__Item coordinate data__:
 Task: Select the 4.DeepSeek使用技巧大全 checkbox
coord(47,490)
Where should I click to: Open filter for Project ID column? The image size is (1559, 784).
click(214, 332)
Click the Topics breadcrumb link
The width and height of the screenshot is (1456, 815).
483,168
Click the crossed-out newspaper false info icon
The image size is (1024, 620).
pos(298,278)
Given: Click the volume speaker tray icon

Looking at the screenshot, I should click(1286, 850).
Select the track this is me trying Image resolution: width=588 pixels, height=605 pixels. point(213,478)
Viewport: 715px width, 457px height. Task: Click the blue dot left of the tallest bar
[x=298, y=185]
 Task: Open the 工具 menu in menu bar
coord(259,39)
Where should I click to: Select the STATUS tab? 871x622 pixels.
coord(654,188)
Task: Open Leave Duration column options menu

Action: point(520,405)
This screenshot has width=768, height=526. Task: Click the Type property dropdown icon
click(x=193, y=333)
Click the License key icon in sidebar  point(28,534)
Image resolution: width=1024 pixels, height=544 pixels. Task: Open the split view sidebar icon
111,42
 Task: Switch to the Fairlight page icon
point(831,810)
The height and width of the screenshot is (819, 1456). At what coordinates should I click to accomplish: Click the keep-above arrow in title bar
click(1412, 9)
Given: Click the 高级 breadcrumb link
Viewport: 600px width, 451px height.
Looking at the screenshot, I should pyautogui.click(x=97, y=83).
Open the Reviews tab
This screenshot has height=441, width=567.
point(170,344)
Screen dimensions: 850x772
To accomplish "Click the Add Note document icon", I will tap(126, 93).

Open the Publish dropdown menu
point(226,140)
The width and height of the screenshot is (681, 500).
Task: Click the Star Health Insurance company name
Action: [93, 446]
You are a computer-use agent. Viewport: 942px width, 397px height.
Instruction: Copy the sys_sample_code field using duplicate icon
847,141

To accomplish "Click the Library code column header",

__AIM OF THE TASK__: Rewrite the lines above, changing every "dropdown" to "drop-down" and leaving the rest untouched.

__EXERCISE RESPONSE__:
 Task: Select the 4.DeepSeek使用技巧大全 checkbox
coord(47,490)
Where should I click to: Open filter for Project ID column? The image size is (1559, 784).
click(214, 332)
Click the Topics breadcrumb link
The width and height of the screenshot is (1456, 815).
483,168
Click the crossed-out newspaper false info icon
The image size is (1024, 620).
pos(298,278)
Given: Click the volume speaker tray icon

Looking at the screenshot, I should click(1286, 850).
Select the track this is me trying Image resolution: width=588 pixels, height=605 pixels. point(213,478)
Viewport: 715px width, 457px height. Task: Click the blue dot left of the tallest bar
[x=298, y=185]
 Task: Open the 工具 menu in menu bar
coord(259,39)
Where should I click to: Select the STATUS tab? 871x622 pixels.
coord(654,188)
Task: Open Leave Duration column options menu

Action: point(520,405)
This screenshot has width=768, height=526. Task: Click the Type property drop-down icon
click(x=193, y=333)
Click the License key icon in sidebar  point(28,534)
Image resolution: width=1024 pixels, height=544 pixels. Task: Open the split view sidebar icon
111,42
 Task: Switch to the Fairlight page icon
point(831,810)
The height and width of the screenshot is (819, 1456). At what coordinates should I click to accomplish: Click the keep-above arrow in title bar
click(1412, 9)
Given: Click the 高级 breadcrumb link
Viewport: 600px width, 451px height.
Looking at the screenshot, I should pyautogui.click(x=97, y=83).
Open the Reviews tab
This screenshot has height=441, width=567.
point(170,344)
Screen dimensions: 850x772
To accomplish "Click the Add Note document icon", I will tap(126, 93).

Open the Publish drop-down menu
point(226,140)
The width and height of the screenshot is (681, 500).
Task: Click the Star Health Insurance company name
Action: [93, 446]
You are a computer-use agent. Viewport: 942px width, 397px height.
Instruction: Copy the sys_sample_code field using duplicate icon
847,141

To accomplish "Click the Library code column header",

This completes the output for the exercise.